• **YOUR ASSIGNMENT**
In this exercise, return the whole listing exactly, excluding any images.

• **DATA**
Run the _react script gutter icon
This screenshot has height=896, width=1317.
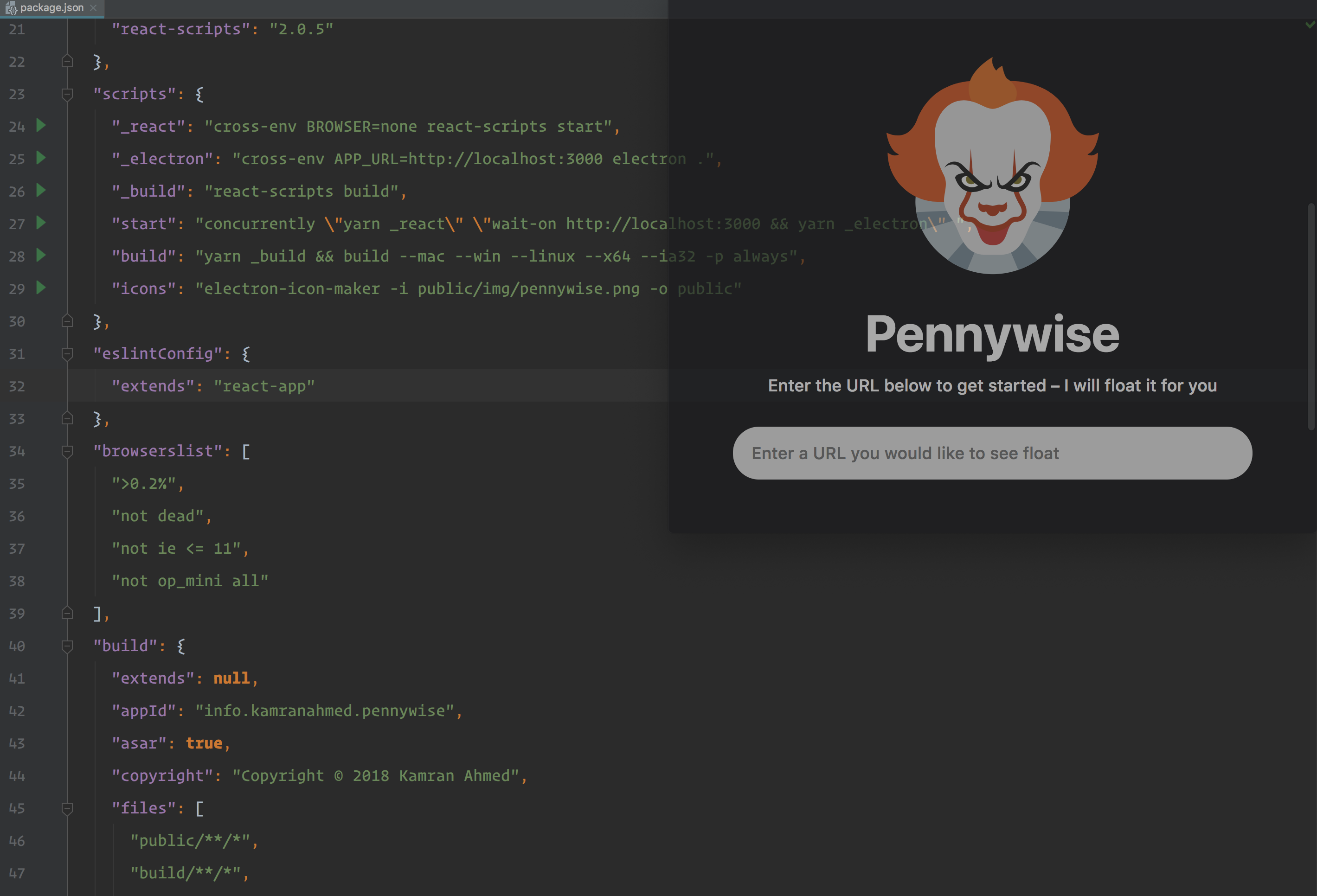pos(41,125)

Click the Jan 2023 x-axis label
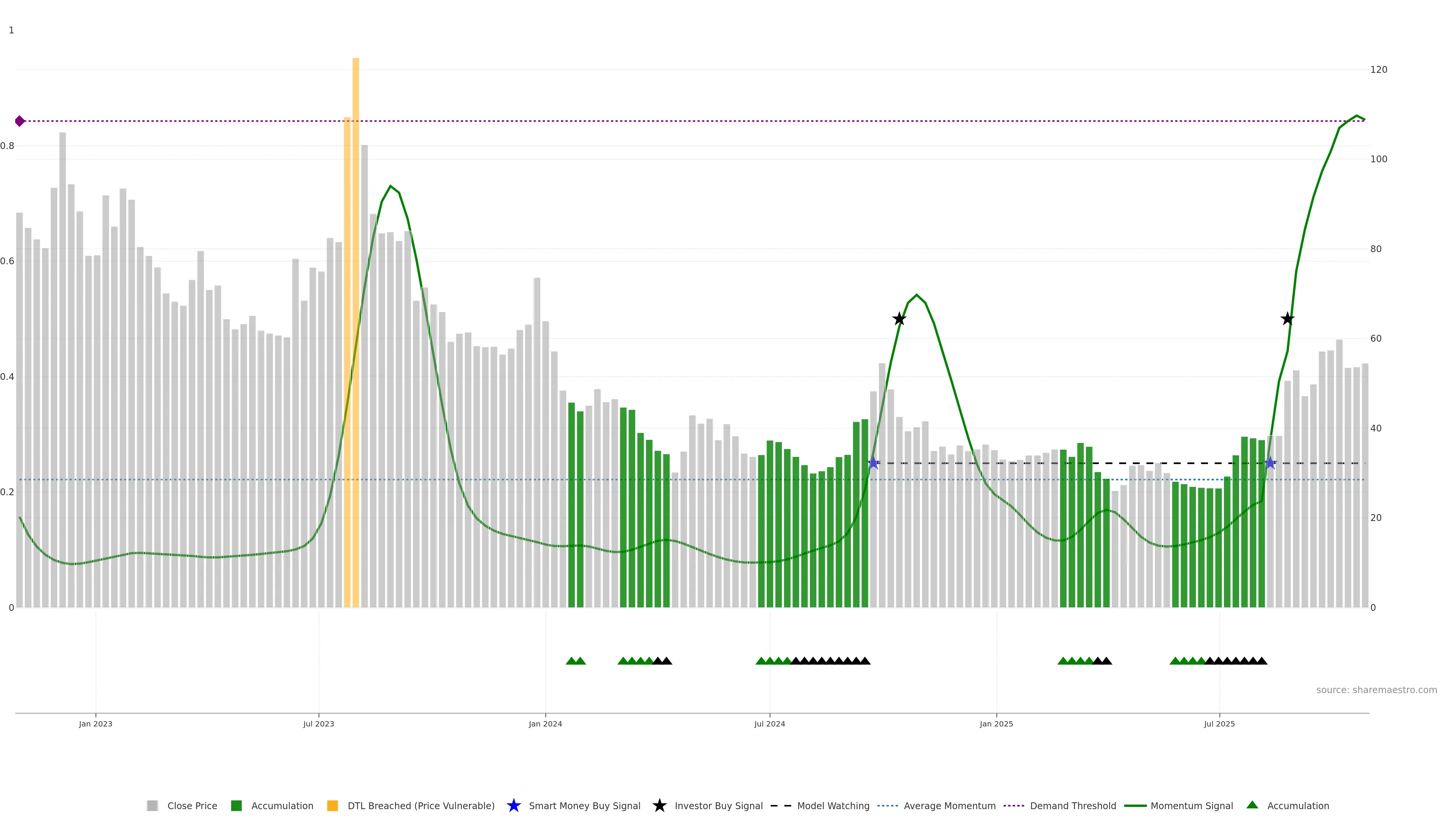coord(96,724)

• **RESPONSE TO THIS TASK**
Run the _react script gutter icon
This screenshot has height=896, width=1317.
pos(41,125)

Click the Jan 2023 x-axis label
coord(96,724)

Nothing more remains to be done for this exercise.